**Study text:**
Kevin Harvick probably lost Sunday’s Folds Of Honor QuikTrip 500 at Atlanta Motor Speedway by driving too fast.
It’s funny how that works in NASCAR.
Harvick was completely dominating the race – leading 292 laps – until he was caught speeding on pit road with 11 laps remaining.
The penalty for exceeding the 45 mph speed limit on Atlanta’s pit road shuffled Harvick to 18th place.
That allowed Brad Keselowski to happily step in and win. Harvick ended up ninth.
“I just made a mistake that I preach all the time that you don’t need to make – (don’t) beat yourself,” said Harvick, who had the final pit stall along the front stretch entering Turn 1. “Then you go out and make it yourself instead of following all the things you preach. That part is hard for me to swallow.”
For an accomplished, veteran driver like Harvick – who basically fired several pit-crew members last season because he thought they were underperforming – it was a stunning development.

**Stored data:**
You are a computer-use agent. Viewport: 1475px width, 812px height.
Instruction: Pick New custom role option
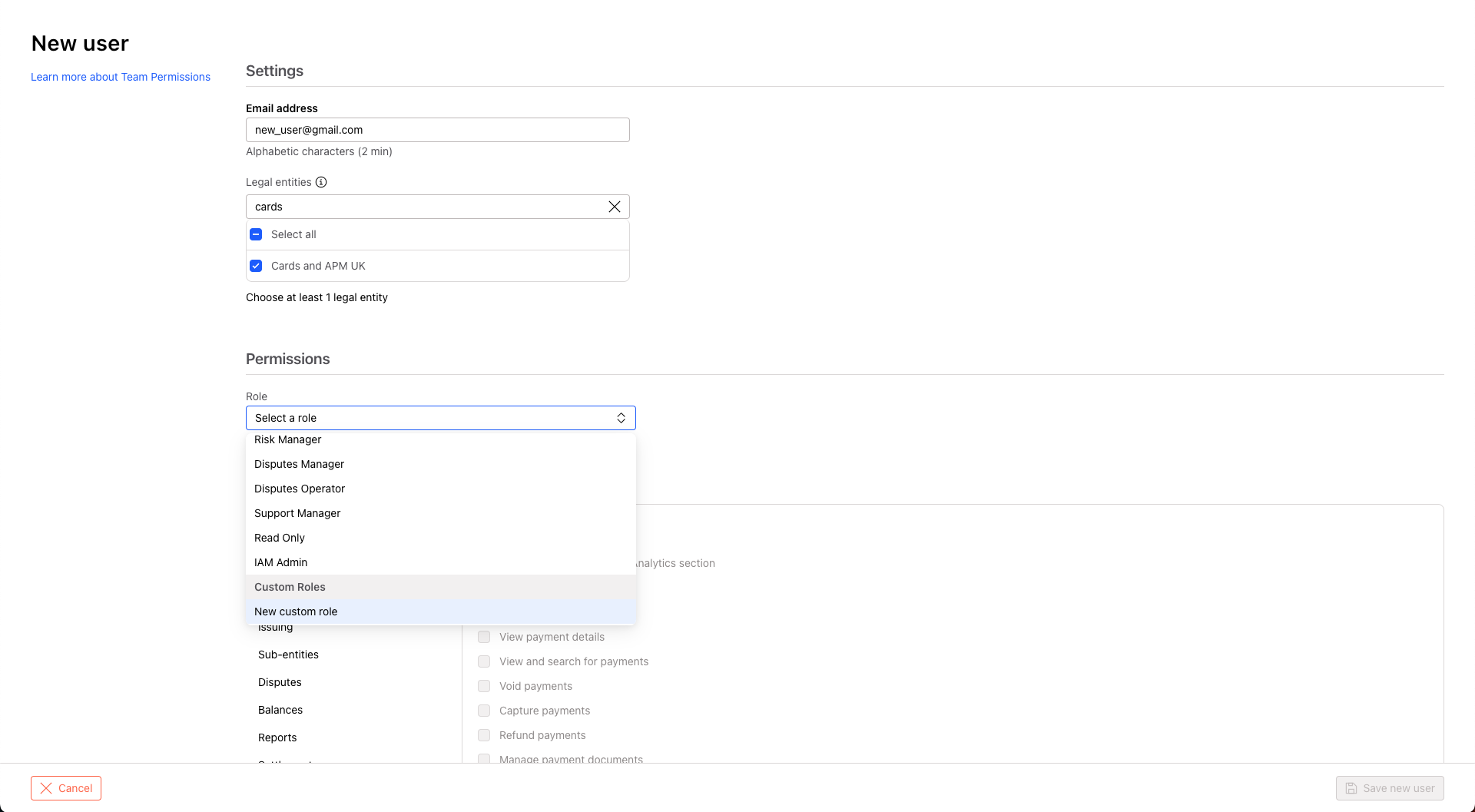296,611
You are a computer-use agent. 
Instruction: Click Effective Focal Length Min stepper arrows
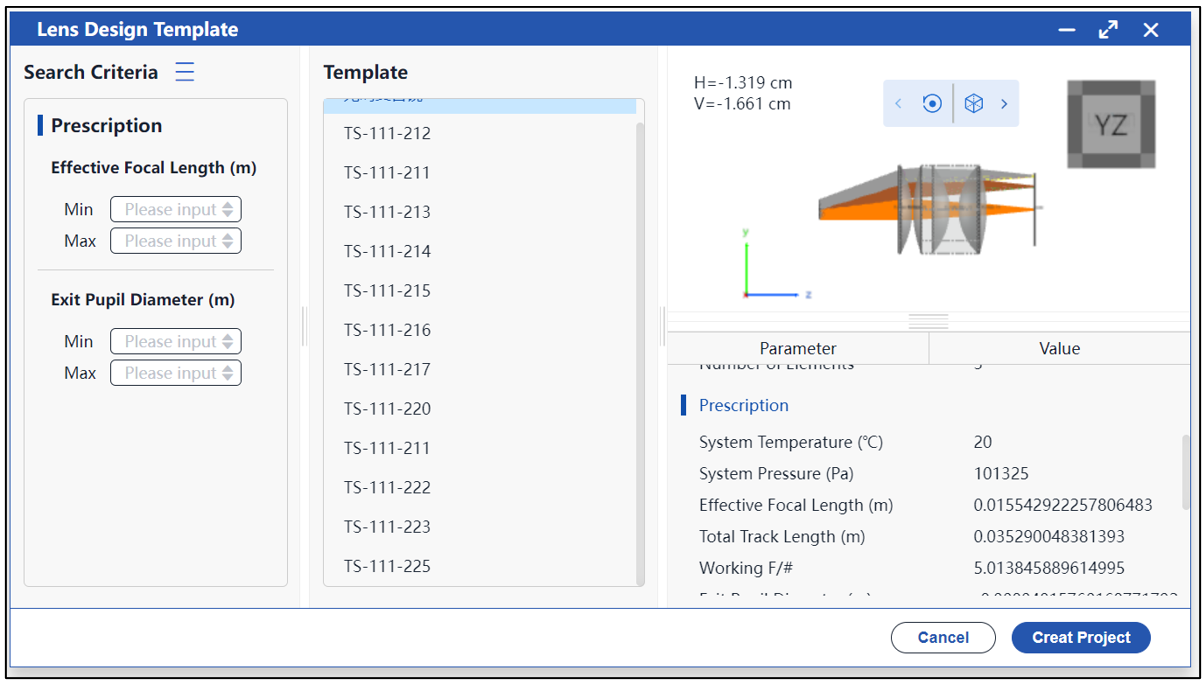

**To do:** Shorten the paragraph of the race report that begins "For an accomplished, veteran driver," keeping its main facts.

**Answer for this exercise:** The mistake was a stunning development for a veteran like Harvick, who basically fired several pit-crew members last season for what he saw as underperformance.